* Stored data entries:
- Opening Delimiter -
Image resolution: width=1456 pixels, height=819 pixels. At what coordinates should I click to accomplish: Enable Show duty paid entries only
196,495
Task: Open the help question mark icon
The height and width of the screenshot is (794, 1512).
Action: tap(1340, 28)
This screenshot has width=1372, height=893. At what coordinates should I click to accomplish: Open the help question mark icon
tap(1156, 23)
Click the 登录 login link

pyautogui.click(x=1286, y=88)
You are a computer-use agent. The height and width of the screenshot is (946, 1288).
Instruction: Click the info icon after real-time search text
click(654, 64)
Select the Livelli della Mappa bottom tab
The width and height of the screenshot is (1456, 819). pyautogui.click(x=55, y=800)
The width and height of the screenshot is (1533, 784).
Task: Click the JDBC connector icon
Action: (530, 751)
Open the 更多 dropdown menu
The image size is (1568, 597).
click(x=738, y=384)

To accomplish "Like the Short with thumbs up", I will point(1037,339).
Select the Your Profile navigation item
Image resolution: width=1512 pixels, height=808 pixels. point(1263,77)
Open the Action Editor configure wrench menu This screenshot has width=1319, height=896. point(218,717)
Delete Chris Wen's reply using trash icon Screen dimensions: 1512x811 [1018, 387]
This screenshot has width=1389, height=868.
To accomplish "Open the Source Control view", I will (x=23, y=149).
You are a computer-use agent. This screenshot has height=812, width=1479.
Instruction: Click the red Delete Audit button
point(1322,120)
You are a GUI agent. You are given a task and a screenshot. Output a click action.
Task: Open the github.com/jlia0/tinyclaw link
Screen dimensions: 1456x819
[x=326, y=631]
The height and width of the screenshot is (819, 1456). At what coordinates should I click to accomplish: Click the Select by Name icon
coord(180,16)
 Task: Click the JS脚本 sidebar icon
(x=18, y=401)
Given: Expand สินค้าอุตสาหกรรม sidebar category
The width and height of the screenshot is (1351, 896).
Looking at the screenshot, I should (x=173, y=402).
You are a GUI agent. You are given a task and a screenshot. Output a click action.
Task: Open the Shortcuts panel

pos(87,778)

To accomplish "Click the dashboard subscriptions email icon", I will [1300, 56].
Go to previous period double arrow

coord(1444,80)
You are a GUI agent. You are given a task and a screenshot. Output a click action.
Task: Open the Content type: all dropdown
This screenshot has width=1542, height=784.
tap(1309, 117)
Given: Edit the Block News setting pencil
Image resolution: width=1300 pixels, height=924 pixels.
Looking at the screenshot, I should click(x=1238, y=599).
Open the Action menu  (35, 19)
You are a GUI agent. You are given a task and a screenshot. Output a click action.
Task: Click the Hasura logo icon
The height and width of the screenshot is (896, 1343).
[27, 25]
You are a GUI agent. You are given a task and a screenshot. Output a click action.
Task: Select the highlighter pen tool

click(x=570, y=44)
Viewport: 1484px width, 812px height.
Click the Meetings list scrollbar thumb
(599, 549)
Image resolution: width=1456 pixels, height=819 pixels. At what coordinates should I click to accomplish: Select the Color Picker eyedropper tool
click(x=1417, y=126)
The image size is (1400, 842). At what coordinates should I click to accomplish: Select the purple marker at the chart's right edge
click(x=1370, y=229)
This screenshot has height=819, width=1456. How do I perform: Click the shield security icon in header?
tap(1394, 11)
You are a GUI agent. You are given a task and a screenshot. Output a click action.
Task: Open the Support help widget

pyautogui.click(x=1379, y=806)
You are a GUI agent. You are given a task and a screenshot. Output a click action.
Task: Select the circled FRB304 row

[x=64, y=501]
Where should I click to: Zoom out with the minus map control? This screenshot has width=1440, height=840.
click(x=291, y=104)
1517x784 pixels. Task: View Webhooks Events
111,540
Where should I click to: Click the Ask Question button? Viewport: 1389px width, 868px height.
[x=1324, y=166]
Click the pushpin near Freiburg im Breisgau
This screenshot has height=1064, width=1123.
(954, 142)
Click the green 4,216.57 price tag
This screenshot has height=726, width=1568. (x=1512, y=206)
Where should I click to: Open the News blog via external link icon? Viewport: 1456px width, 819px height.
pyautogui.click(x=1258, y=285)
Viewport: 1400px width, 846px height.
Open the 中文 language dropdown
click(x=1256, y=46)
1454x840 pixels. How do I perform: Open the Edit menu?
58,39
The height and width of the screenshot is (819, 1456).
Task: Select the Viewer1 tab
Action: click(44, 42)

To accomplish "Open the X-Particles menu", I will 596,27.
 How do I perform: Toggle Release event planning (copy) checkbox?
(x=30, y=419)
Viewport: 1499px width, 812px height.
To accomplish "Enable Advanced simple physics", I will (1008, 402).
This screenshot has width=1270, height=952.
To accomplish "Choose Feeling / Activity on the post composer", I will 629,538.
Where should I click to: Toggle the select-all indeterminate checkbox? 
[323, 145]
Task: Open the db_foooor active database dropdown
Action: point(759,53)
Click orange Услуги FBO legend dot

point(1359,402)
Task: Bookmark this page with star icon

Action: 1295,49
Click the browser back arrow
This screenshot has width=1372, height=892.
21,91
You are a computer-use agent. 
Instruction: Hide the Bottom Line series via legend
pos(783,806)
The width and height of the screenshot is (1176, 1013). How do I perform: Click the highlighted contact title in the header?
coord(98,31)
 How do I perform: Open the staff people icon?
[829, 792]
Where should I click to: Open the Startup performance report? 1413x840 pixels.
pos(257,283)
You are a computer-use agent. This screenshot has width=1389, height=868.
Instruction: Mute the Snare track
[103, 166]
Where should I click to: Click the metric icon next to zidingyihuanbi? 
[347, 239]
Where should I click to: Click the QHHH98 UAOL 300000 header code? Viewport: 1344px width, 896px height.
- Closing Delimiter -
* ABOUT THIS TASK: From the data above, report how many lines hold the word "computer", answering with the number by itself.

* YOUR RESPONSE: 4